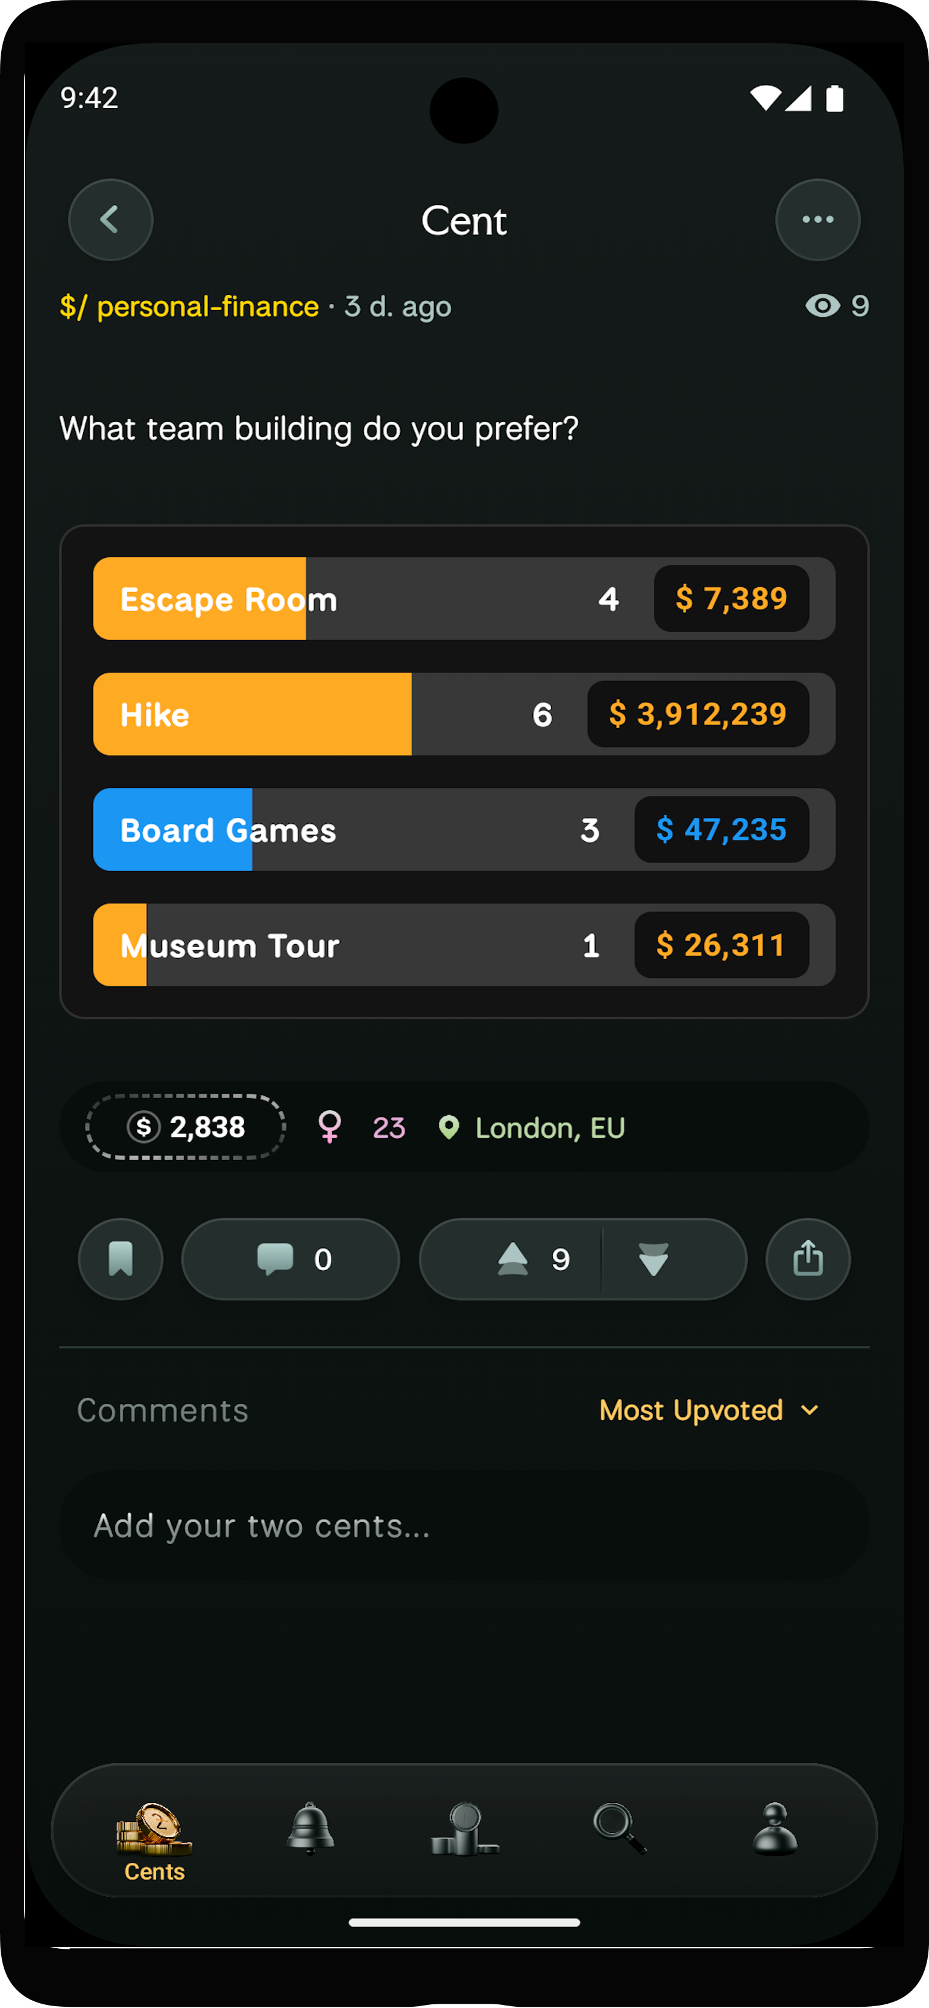
Task: Open the search magnifier tab
Action: coord(620,1828)
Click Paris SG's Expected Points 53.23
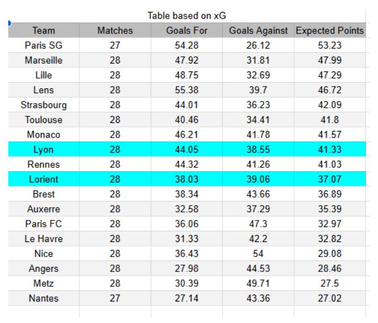 [329, 45]
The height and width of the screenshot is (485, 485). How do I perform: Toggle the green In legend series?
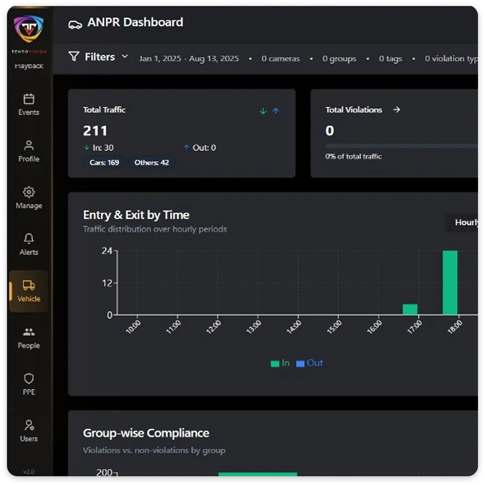pyautogui.click(x=280, y=363)

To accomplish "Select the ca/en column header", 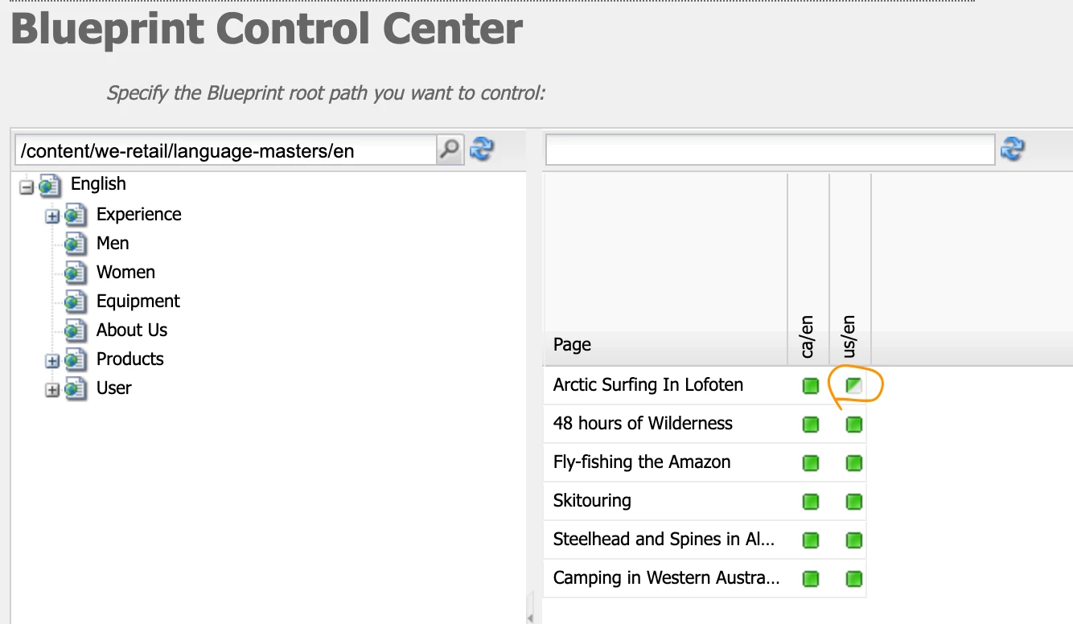I will (x=808, y=338).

---+---

GIVEN INSTRUCTION: Pull every line from the records above that contains the string "perform", treating uppercase and lowercase as different.

EXERCISE RESULT:
The height and width of the screenshot is (485, 485). How do I perform: Toggle the green In legend series?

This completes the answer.